Task objective → Though the entries hold pictures, only their text should be duplicated, exactly and in full.

---------- Entries shown

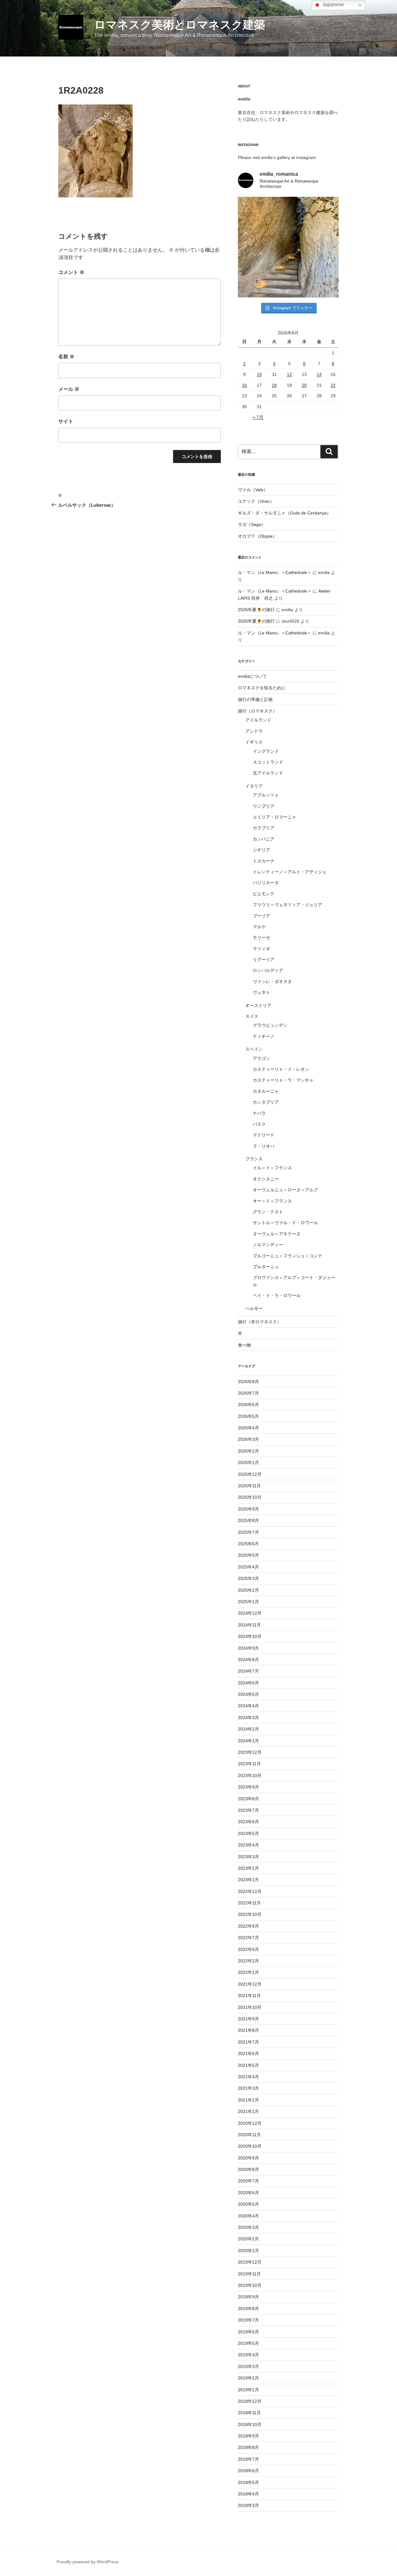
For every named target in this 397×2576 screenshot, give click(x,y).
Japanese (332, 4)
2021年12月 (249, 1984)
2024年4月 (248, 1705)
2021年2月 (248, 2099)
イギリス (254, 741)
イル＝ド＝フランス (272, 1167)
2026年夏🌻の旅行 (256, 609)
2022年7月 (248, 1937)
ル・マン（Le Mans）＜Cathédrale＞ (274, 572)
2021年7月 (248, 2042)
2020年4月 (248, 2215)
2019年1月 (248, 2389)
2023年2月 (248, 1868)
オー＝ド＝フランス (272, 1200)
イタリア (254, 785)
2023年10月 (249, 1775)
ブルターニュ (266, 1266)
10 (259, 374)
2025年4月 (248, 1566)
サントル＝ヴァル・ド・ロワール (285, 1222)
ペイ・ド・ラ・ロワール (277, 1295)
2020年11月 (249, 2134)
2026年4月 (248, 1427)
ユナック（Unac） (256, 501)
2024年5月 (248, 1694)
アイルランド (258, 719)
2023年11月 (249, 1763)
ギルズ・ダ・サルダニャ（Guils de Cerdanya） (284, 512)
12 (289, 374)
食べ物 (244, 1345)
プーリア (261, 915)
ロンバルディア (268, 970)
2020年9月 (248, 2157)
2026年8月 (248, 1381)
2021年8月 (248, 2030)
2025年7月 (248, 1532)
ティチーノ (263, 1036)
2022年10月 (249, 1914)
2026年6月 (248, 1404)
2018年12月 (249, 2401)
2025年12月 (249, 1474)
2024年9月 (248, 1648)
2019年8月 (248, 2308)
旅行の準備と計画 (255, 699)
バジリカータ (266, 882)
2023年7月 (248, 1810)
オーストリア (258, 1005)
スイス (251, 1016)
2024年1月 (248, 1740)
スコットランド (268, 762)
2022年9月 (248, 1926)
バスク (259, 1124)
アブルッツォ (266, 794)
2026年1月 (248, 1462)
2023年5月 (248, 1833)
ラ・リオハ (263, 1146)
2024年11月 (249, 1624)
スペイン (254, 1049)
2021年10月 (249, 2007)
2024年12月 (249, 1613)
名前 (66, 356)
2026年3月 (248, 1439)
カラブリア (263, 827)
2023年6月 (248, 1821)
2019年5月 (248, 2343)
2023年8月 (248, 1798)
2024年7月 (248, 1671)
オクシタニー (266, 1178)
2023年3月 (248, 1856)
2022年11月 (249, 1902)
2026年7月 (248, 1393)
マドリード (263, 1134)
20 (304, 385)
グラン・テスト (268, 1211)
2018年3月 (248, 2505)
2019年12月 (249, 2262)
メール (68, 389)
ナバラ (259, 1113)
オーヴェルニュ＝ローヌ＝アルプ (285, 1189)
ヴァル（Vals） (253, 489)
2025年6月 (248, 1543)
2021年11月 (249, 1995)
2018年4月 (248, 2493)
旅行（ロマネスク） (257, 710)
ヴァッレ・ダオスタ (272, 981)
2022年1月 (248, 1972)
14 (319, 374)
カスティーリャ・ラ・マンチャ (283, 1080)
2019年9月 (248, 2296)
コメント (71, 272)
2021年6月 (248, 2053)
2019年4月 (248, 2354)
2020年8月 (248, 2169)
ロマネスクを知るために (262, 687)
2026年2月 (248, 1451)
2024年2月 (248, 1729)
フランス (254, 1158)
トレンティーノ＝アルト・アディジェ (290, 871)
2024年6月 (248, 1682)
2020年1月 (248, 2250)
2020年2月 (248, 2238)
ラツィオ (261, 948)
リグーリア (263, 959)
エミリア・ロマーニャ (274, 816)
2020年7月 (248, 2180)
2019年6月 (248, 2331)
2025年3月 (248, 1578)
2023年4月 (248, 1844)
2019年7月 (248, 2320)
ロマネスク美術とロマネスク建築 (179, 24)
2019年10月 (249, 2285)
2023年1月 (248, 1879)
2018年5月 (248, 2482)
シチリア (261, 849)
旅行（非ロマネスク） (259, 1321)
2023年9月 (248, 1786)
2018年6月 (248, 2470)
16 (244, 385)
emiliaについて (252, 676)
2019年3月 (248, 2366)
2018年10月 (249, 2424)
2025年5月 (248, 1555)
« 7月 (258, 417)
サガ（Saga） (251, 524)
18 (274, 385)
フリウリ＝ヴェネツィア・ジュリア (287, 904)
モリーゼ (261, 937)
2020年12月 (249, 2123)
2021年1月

--------------------

Result below →
For every named target in this 397×2576 screenshot, give click(x,y).
Japanese (332, 4)
2021年12月 (249, 1984)
2024年4月 (248, 1705)
2021年2月 (248, 2099)
イギリス (254, 741)
イル＝ド＝フランス (272, 1167)
2026年夏🌻の旅行 (256, 609)
2022年7月 (248, 1937)
ル・マン（Le Mans）＜Cathédrale＞ (274, 572)
2021年7月 (248, 2042)
2020年4月 (248, 2215)
2019年1月 (248, 2389)
2023年2月 (248, 1868)
オー＝ド＝フランス (272, 1200)
イタリア (254, 785)
2023年10月 (249, 1775)
ブルターニュ (266, 1266)
10 (259, 374)
2025年4月 (248, 1566)
サントル＝ヴァル・ド・ロワール (285, 1222)
ペイ・ド・ラ・ロワール (277, 1295)
2020年11月 (249, 2134)
2026年4月 (248, 1427)
ユナック（Unac） (256, 501)
2024年5月 (248, 1694)
アイルランド (258, 719)
2023年11月 (249, 1763)
ギルズ・ダ・サルダニャ（Guils de Cerdanya） (284, 512)
12 (289, 374)
食べ物 (244, 1345)
プーリア (261, 915)
ロンバルディア (268, 970)
2020年9月 (248, 2157)
2026年8月 (248, 1381)
2021年8月 (248, 2030)
2025年7月 (248, 1532)
ティチーノ (263, 1036)
2022年10月 (249, 1914)
2026年6月 (248, 1404)
2018年12月 (249, 2401)
2025年12月 (249, 1474)
2024年9月 (248, 1648)
2019年8月 (248, 2308)
旅行の準備と計画 (255, 699)
バジリカータ (266, 882)
2023年7月 (248, 1810)
オーストリア (258, 1005)
スイス (251, 1016)
2024年1月 (248, 1740)
スコットランド (268, 762)
2022年9月 (248, 1926)
バスク (259, 1124)
アブルッツォ (266, 794)
2026年1月 (248, 1462)
2023年5月 (248, 1833)
ラ・リオハ (263, 1146)
2024年11月 (249, 1624)
スペイン (254, 1049)
2021年10月 (249, 2007)
2024年12月 (249, 1613)
名前 (66, 356)
2026年3月 (248, 1439)
カラブリア (263, 827)
2023年6月 (248, 1821)
2019年5月 (248, 2343)
2023年8月 (248, 1798)
2024年7月 (248, 1671)
オクシタニー (266, 1178)
2023年3月 (248, 1856)
2022年11月 (249, 1902)
2026年7月 (248, 1393)
マドリード (263, 1134)
20 (304, 385)
グラン・テスト (268, 1211)
2018年3月 (248, 2505)
2019年12月 (249, 2262)
メール (68, 389)
ナバラ (259, 1113)
オーヴェルニュ＝ローヌ＝アルプ (285, 1189)
ヴァル（Vals） (253, 489)
2025年6月 (248, 1543)
2021年11月 (249, 1995)
2018年4月 (248, 2493)
旅行（ロマネスク） (257, 710)
ヴァッレ・ダオスタ (272, 981)
2022年1月 (248, 1972)
14 (319, 374)
カスティーリャ・ラ・マンチャ (283, 1080)
2019年9月 (248, 2296)
コメント (71, 272)
2021年6月 (248, 2053)
2019年4月 (248, 2354)
2020年8月 (248, 2169)
ロマネスクを知るために (262, 687)
2026年2月 (248, 1451)
2024年2月 (248, 1729)
フランス (254, 1158)
トレンティーノ＝アルト・アディジェ (290, 871)
2024年6月 (248, 1682)
2020年1月 (248, 2250)
2020年2月 (248, 2238)
ラツィオ (261, 948)
リグーリア (263, 959)
エミリア・ロマーニャ (274, 816)
2020年7月 (248, 2180)
2019年6月 (248, 2331)
2025年3月 (248, 1578)
2023年4月 (248, 1844)
2019年7月 (248, 2320)
ロマネスク美術とロマネスク建築 (179, 24)
2019年10月 (249, 2285)
2023年1月 (248, 1879)
2018年5月 (248, 2482)
シチリア (261, 849)
旅行（非ロマネスク） (259, 1321)
2023年9月 (248, 1786)
2018年6月 (248, 2470)
16 (244, 385)
emiliaについて (252, 676)
2019年3月 (248, 2366)
2018年10月 (249, 2424)
2025年5月 (248, 1555)
« 7月 (258, 417)
サガ（Saga） (251, 524)
18 (274, 385)
フリウリ＝ヴェネツィア・ジュリア (287, 904)
モリーゼ (261, 937)
2020年12月 (249, 2123)
2021年1月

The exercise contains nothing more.